Keep your greasy mitts off my Ginnie Joan dollars!

Before too long, invites were sent out to the lucky chosen ones, giving each guest a moniker to use for the evening, and some Ginnie Joan dollars to use in case they need to bribe their way in past The Enforcer (my brother-in-law).

The Enforcer's shift at the speakeasy began early, shifting and moving the usual furniture out of the way to make room for the hired tables and chairs, the "band" and the piano. The band were an unusually quiet lot, but they made up for it by looking the part, framed by red curtains and gold chandeliers. The band and curtains were made by the speakeasy's artist-in-residence, my sister, who also happens to moonlight as a fine little moonshine brewer.

Just some of Ginnie Joan's posters and magazine covers

A couple of pinboards covered in photos of Ginnie Joan throughout the years, and a few photoshop-dodgy-ed up posters later, and we had the swankiest speakeasy this side of Chicago.

The band for the evening, and some Ginnie Joan moonshine

The food preparation began weeks ago, with my sister and I making all the freezable items in advance and storing them safely away until the big day.
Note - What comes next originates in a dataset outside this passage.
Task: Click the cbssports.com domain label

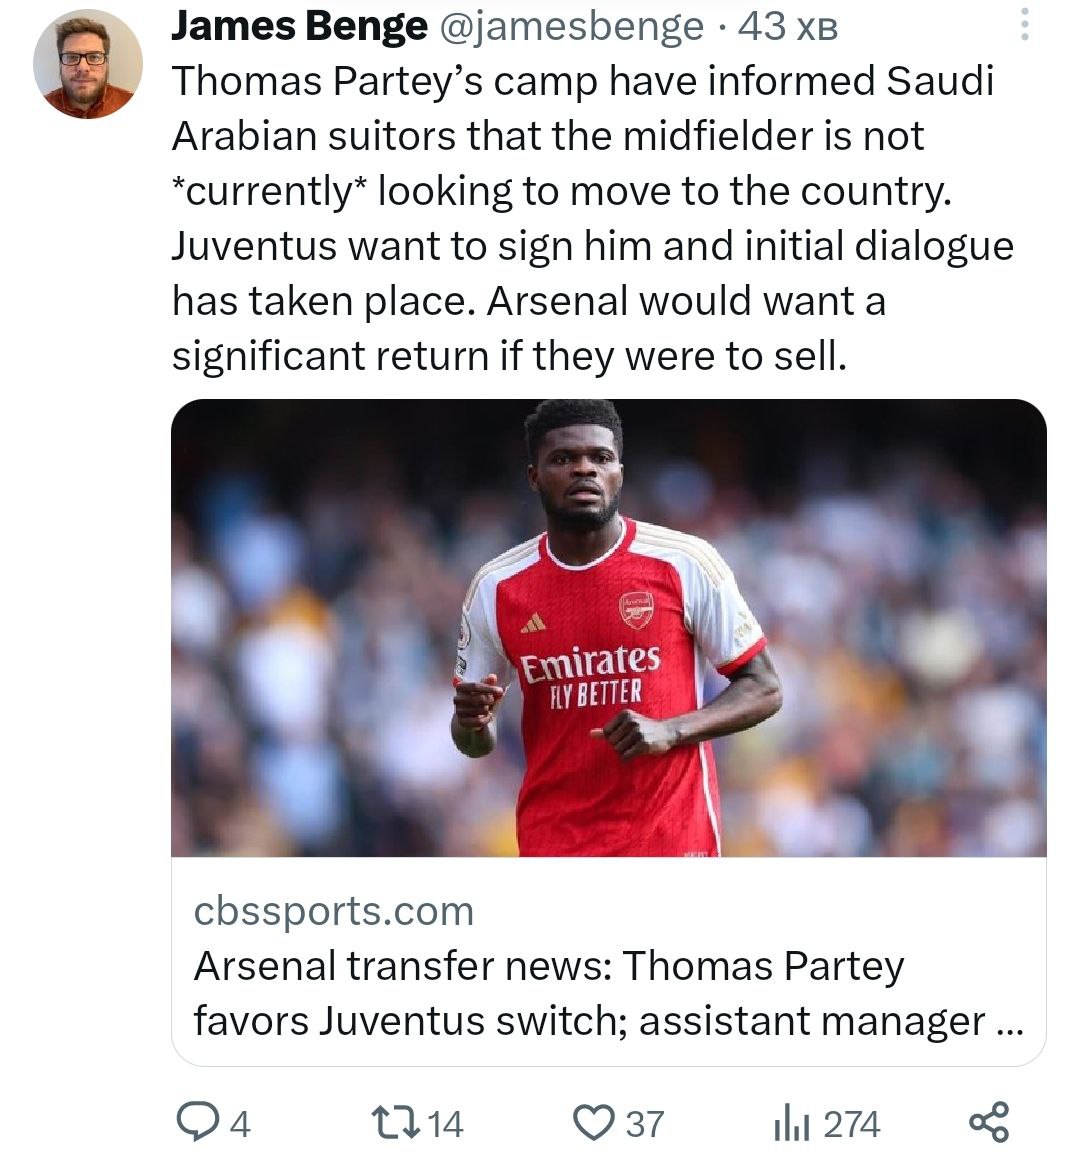Action: click(333, 911)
My sister put in some mammoth baking days for this, and soon we had a chest freezer filled with tasty treats. Cooking the fresh food involved two pretty solid days of cooking before the party, and by Sunday we were knackered but it was totally worth it.

The party was fantastic, with around 60 guests in attendance. I was so impressed by the effort that everyone went to with their costumes! I would love to put up some photos of us all but I'm not so sure everyone would be cool with me sticking their mugs up here so you'll just have to imagine how awesome us ladies looked with our drop-waists and tassels and fishnets and feathers and the men in their dapper suits! I had bought myself a nice feather boa to complete my outfit, but ended up leaving it out in fear of a guest choking on any stray feathers (the mob doc was outta town that weekend).

The night's savoury menu at this lavish juice joint consisted of:
  • Selection of cold platters and dips (which I largely forgot to photograph!!)
  • Party eggs (also totally forgot to photograph!)
  • Smoked salmon and caviar blinis (kinda forgot to photograph)
  • Assorted sushi rolls
  • Salt & pepper squid
  • Lamb koftas with yoghurt dipping sauce
  • Mini quiches - ham, cheese & chives and sundried tomato & feta
  • Spicy chicken sausage rolls
  • Spanakopita triangles (made with puff instead of filo... don't tell George!)
  • Spicy pulled pork buns
  • Butter chicken pastries
  • Mini beef & Guinness pies
No recipes in this post I'm afraid, but perhaps I'll write some up in the near future.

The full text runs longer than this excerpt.